During my years as president, Argentina went through a phase of its transition toward democracy that posed tremendous challenges to our society and its leaders. It is not easy to build democracy in a setting where political culture and civic habits have been degraded by authoritarianism. Nor is it easy to build democracy in the midst of a deep economic crisis exacerbated by the need to repay a huge foreign debt that the old dictatorial regime had contracted and irresponsibly misspent.

In our society, the building of democracy could not be viewed simply as a process of restoration; it was essentially a process of creating new institutions and implementing new routines, new habits, and new ways for people to live together. It was a matter not of reconstructing a system that was functioning well until it was interrupted by authoritarianism, but of establishing new foundations for an authentic democratic system, something that we had never fully achieved.

There was a tradition in Argentina that after each dictatorship, the crimes and abuses committed by the authoritarian government would go unpunished. My administration, moved by an urgent ethical imperative, for the first time opened the judicial channels so that the extreme violations of human rights perpetrated by both revolutionary terrorism [End Page 15] and state terrorism could be investigated and judged by an independent judicial body. Thus the impunity of the powerful would come to an end.

We created a commission of distinguished personalities to investigate the fate of the "disappeared"; after an arduous effort, it enlightened the public about the tragedy that had occurred. We also annulled the amnesty law imposed under the military dictatorship, and put in place a juridical regime that would respect the constitutional guarantees of due process, the right to a fair trial, and the principle of legality while making possible the conviction of those most responsible for these atrocious crimes.

Our intention was not so much to punish as to prevent: to ensure that what had happened could not happen in the future, to guarantee that never again would an Argentinean be taken from his home at night to be tortured or assassinated by agents of the state.
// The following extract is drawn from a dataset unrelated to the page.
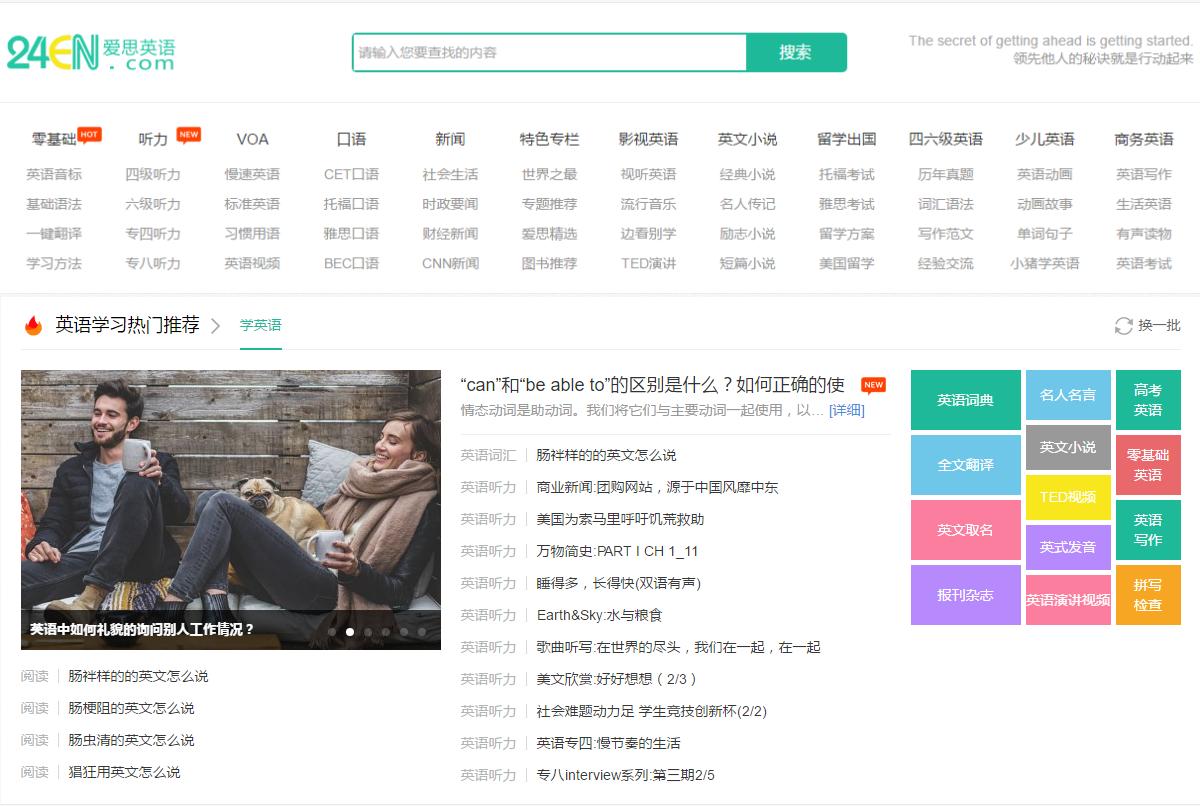This screenshot has height=806, width=1200.
Task: Open the green 英语词典 tile
Action: click(964, 399)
As we repeatedly explained, our principal objective was not to obtain retribution for every wrong but to help prevent the recurrence of similar wrongs in the future by internalizing in the collective conscience the idea that no group, however powerful it might be, is beyond the law.

This objective required that we take into account the necessity of assuring the loyalty of the armed forces to the democratic system, since the preservation of democracy is the main shield for the protection of human rights. Therefore, a careful distinction needed to be made between the legitimate and open struggle against terrorism and such practices as the torture and clandestine murder of human beings, which are universally recognized as illegitimate.
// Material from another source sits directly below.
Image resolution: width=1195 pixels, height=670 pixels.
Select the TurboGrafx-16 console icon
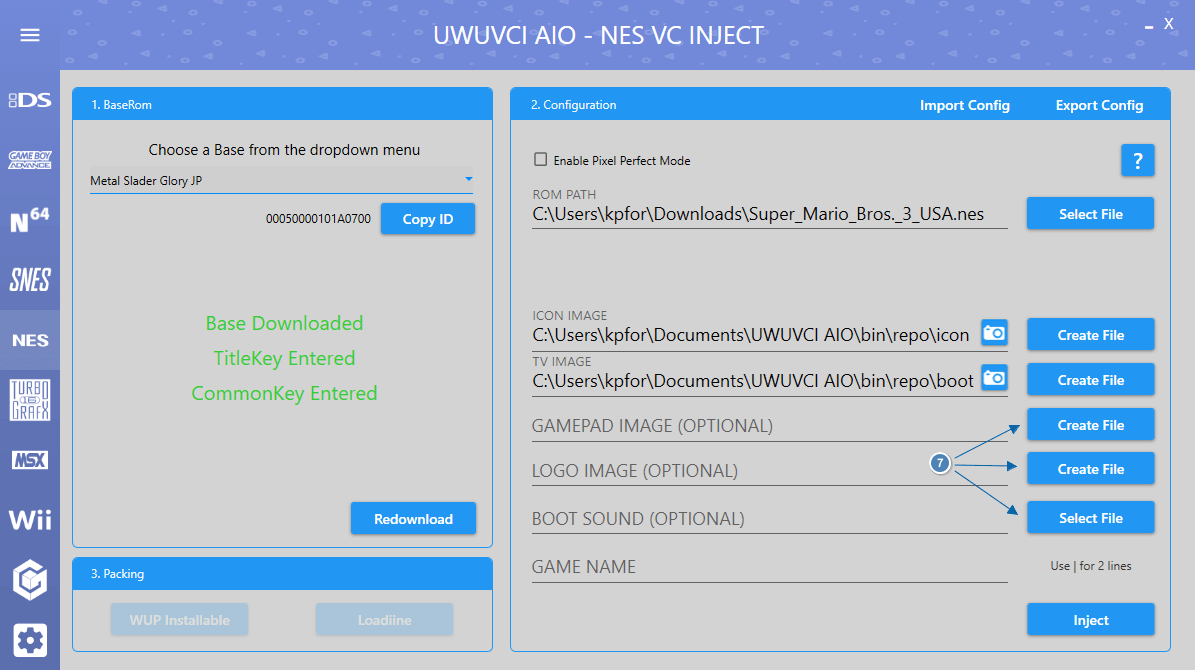30,400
To be sure, the pursuit of this objective—supported by the vast majority of our people—was opposed by those who saw one side in the struggle between revolutionary terrorism and state terrorism as the transgressor and the other as a group of idealists that at most had committed some excusable excesses. These partisans either demanded punishment for each and every member of the group that they had a priori condemned, or else called for casting a cloak of absolute oblivion over these events, as had often been done both in Argentina and elsewhere.
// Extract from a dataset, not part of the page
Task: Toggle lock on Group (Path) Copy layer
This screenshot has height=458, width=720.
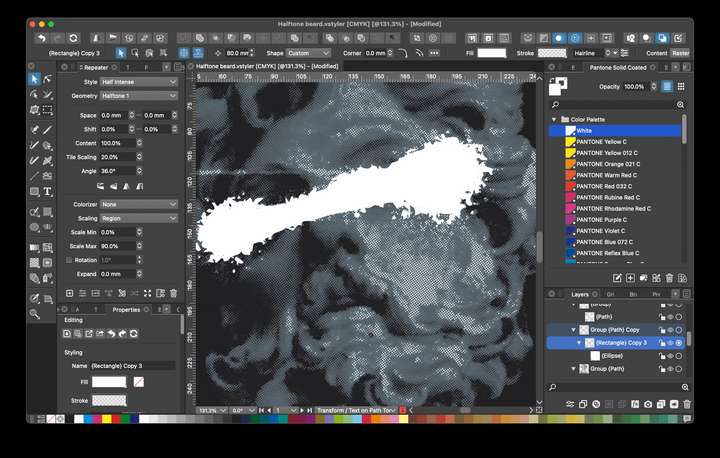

In implementing judicial proceedings, a series of juridical and practical obstacles had to be overcome. Moreover, prudence required that three important limits be observed: a limit on the public unrest provoked by the judicial investigations and proceedings; a limit on the time period of the trials; and a limit on the categories of persons considered responsible for criminal behavior. That is why even during our electoral campaign we made distinctions among those who planned the actions and gave the orders that set in motion the repressive state apparatus; those who committed excesses in carrying out their orders; and those who in a climate of error and compulsion had decision-making power but limited themselves...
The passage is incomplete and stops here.